I picchi di malaria o di dissenteria – o di dengue – non sono una grande notizia: ci sono sempre, sono malattie da poveri, non fanno più che trafiletti sui giornali. La dengue ha attratto più attenzione pubblica, forse anche perché la storia dei due bambini ha commosso. E perché le loro famiglie non erano “povere”.

A ben guardare, proprio quei due bambini morti di dengue nella capitale indiana sono un paradosso. I loro genitori sono persone di classe media, diremmo piccola borghesia. I bambini erano sani e vivaci, e quella febbretta all’inizio non aveva impensierito i genitori: dopo qualche ora però la situazione era peggiorata e sono corsi a un ospedale, poi a un altro, poi a un altro, che però si dichiaravano al completo. Tutti ospedali privati. Una delle due famiglie in effetti passava già da giorni da una trasfusione (a pagamento) all’altra.
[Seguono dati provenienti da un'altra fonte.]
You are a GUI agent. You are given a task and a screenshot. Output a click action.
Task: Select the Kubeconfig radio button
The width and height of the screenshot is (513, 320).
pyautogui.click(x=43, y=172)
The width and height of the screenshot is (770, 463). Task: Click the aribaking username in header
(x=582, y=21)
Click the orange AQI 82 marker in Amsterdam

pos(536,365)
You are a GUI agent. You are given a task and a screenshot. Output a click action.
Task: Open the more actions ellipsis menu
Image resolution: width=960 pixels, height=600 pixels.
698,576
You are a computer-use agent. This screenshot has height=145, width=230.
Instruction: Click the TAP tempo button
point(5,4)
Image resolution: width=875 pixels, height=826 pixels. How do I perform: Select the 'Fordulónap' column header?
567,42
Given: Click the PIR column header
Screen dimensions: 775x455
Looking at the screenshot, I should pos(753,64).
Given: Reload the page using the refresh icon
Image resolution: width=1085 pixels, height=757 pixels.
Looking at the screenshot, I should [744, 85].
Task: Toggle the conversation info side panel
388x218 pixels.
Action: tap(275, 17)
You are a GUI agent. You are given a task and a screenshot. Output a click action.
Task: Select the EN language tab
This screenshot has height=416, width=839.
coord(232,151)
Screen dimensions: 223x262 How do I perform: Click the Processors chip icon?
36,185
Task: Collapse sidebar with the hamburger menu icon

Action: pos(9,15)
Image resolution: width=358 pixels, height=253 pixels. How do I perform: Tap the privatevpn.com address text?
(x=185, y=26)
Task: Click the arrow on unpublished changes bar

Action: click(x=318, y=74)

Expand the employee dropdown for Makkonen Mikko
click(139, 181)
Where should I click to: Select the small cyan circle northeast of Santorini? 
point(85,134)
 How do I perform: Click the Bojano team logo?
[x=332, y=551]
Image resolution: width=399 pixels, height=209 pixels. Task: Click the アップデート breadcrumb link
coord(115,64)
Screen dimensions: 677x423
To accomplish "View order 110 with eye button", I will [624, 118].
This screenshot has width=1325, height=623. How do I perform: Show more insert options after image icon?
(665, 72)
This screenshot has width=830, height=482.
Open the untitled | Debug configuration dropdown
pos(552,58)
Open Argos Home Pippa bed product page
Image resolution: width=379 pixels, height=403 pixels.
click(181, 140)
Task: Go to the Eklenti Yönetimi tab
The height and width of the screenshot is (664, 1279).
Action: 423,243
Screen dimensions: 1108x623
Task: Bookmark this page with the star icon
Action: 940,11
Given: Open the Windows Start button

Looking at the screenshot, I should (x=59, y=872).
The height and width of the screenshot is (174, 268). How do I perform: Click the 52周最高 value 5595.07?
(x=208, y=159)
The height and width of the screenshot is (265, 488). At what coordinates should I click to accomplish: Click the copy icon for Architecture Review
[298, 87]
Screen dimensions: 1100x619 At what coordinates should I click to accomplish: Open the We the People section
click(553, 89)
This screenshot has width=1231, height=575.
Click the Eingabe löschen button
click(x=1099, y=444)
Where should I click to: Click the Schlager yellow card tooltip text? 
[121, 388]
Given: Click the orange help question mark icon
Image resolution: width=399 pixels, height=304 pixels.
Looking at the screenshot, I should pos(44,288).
Quelle famiglie non hanno neppure fatto il tentativo di rivolgersi al servizio pubblico, convinti di offrire ai propri figli il meglio. Invece le strutture private li hanno respinti adducendo che non avevano letti liberi per casi di dengue: dimostrando zero etica medica (non si respinge un paziente senza almeno stabilizzarlo: e dopo quella storia, il governo ha emanato direttive agli ospedali di New Delhi, che dovranno accogliere i malati di dengue).

Malasanità dunque: ma malasanità privata. E pronta a ripetersi.